Return, unchanged, the items from the line containing "347, 808, 353)" through the line containing "721, 353) label: Click to reveal", including both of those lines.

(Data items)
============================================================
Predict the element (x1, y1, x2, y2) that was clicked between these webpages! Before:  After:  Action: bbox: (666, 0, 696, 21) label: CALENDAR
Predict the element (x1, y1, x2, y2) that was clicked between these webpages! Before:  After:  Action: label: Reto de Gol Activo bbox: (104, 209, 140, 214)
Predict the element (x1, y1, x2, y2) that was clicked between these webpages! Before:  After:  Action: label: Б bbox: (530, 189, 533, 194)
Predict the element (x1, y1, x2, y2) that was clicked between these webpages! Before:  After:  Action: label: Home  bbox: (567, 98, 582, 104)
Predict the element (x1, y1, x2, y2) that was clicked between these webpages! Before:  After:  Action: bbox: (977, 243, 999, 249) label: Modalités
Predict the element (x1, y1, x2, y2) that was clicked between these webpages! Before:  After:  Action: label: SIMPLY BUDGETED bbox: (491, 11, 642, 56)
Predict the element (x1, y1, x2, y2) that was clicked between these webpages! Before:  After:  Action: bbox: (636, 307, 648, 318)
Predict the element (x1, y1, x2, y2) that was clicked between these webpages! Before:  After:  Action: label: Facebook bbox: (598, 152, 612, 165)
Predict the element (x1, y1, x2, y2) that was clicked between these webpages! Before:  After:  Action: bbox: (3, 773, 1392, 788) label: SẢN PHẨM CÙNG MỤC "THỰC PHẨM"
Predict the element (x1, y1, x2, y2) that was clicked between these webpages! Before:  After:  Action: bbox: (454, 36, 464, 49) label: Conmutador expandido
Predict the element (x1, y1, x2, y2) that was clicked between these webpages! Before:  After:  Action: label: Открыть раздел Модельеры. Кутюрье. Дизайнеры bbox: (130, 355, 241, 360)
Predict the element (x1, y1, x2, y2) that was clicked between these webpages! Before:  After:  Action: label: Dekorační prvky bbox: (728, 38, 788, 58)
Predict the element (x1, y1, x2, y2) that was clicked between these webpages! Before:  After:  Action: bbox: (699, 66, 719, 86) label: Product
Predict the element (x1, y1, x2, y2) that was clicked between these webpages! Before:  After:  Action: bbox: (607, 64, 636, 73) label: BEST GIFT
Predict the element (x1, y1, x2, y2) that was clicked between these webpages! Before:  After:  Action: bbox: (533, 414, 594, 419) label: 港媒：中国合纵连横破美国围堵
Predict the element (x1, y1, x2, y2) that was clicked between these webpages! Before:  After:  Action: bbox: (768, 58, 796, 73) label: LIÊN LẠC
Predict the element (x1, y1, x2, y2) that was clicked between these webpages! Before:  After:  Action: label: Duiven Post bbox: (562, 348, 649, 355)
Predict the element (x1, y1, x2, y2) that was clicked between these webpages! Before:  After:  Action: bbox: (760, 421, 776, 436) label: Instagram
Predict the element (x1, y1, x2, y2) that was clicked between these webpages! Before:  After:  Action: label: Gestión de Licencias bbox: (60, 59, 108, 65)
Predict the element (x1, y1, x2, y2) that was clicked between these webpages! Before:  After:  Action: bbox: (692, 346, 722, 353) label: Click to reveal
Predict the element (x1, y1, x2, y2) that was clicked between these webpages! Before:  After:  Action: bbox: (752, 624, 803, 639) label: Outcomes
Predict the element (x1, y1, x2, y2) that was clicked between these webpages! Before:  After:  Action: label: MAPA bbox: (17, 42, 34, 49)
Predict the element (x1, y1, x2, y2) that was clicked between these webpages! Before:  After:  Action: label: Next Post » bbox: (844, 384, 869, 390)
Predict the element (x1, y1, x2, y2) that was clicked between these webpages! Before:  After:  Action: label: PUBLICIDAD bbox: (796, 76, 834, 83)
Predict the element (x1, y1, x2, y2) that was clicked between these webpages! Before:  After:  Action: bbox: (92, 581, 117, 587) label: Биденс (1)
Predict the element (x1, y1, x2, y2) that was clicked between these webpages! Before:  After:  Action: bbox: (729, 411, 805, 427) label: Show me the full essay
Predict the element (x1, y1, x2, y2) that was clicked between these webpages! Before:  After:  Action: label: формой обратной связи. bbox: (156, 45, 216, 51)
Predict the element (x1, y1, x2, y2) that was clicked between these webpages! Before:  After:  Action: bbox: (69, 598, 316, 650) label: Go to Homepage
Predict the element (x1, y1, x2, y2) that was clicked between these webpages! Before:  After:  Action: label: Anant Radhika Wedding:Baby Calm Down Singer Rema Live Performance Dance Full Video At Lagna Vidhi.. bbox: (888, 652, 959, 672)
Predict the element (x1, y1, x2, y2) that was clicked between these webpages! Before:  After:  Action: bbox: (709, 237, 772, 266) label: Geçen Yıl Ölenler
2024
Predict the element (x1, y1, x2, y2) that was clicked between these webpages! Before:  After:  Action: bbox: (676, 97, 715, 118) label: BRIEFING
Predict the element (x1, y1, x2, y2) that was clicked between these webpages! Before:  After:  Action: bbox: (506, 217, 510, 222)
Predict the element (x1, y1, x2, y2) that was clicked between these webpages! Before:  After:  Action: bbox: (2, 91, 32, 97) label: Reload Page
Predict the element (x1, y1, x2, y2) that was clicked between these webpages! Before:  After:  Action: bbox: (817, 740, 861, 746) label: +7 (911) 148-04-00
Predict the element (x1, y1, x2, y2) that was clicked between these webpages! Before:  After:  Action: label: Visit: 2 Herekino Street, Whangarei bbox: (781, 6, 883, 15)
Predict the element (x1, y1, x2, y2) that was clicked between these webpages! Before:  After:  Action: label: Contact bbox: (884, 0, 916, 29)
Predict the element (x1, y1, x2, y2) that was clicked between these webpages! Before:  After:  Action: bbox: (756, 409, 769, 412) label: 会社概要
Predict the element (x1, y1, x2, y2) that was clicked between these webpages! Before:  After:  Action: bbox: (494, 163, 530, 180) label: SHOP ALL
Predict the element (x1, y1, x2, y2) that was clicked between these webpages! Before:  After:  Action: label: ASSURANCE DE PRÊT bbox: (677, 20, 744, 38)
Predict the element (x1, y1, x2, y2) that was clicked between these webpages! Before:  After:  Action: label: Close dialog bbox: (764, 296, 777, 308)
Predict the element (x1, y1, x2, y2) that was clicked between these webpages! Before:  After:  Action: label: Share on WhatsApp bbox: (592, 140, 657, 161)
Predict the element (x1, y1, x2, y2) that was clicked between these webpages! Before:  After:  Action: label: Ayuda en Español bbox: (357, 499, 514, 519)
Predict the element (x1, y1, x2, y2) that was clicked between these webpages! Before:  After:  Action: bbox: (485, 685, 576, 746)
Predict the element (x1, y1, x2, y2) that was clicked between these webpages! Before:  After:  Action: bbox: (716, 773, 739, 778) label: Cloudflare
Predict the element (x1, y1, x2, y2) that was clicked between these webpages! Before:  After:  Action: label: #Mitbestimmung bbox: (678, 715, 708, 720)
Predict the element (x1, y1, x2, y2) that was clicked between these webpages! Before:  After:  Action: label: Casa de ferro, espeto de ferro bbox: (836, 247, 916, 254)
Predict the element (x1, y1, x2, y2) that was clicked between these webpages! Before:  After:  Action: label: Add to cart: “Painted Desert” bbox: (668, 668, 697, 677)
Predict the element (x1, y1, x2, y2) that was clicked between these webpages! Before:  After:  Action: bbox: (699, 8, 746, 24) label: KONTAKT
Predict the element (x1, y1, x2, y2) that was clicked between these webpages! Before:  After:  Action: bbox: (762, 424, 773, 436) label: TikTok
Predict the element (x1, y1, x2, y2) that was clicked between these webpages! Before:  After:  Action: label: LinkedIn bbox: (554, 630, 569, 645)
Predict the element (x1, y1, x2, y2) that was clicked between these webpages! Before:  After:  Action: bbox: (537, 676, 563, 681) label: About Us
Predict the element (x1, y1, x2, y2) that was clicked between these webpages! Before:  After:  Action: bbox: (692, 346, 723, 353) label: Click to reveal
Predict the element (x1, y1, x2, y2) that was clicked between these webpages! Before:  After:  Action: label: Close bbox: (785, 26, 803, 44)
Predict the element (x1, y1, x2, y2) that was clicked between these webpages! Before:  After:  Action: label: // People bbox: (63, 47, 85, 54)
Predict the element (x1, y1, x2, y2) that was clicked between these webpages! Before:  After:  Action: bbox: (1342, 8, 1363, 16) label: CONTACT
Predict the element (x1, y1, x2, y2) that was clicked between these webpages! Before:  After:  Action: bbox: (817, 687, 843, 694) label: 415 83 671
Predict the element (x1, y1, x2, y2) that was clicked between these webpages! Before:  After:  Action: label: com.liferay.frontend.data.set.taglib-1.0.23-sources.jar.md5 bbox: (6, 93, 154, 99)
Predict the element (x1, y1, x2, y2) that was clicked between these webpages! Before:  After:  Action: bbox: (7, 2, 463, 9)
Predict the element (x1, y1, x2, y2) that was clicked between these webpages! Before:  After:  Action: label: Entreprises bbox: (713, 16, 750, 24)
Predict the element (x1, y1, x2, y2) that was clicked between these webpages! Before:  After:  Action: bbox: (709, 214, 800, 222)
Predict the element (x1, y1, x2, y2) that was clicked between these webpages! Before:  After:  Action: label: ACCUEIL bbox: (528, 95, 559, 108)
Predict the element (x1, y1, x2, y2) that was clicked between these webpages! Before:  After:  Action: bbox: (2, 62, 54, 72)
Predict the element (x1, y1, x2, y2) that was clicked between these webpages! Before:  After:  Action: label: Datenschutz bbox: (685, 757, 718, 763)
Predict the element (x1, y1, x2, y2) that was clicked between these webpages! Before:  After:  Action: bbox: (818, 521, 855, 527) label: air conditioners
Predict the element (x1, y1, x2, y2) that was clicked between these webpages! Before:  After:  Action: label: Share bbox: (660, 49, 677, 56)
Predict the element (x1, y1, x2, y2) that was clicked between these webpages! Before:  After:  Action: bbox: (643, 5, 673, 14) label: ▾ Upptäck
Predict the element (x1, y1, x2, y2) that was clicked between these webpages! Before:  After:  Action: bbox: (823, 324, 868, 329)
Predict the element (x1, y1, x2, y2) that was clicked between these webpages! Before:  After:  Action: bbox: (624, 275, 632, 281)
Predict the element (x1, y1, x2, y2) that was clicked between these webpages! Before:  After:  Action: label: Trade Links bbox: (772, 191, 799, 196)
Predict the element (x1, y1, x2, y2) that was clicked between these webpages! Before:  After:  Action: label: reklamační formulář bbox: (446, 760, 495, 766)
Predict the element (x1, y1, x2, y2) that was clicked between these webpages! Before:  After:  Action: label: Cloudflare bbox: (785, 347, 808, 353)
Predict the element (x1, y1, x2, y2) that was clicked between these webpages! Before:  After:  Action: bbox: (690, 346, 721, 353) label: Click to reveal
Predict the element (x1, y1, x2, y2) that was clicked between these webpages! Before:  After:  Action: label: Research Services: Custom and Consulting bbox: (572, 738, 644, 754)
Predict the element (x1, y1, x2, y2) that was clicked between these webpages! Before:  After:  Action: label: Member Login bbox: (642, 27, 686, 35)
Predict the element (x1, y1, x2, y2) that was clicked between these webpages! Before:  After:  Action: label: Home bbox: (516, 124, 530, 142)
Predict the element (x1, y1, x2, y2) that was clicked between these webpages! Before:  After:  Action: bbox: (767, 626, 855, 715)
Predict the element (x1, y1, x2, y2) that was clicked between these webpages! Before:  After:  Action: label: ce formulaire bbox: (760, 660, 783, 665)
============================================================
=== Answer to the exercise ===
Predict the element (x1, y1, x2, y2) that was clicked between these webpages! Before:  After:  Action: label: Cloudflare bbox: (785, 347, 808, 353)
Predict the element (x1, y1, x2, y2) that was clicked between these webpages! Before:  After:  Action: bbox: (690, 346, 721, 353) label: Click to reveal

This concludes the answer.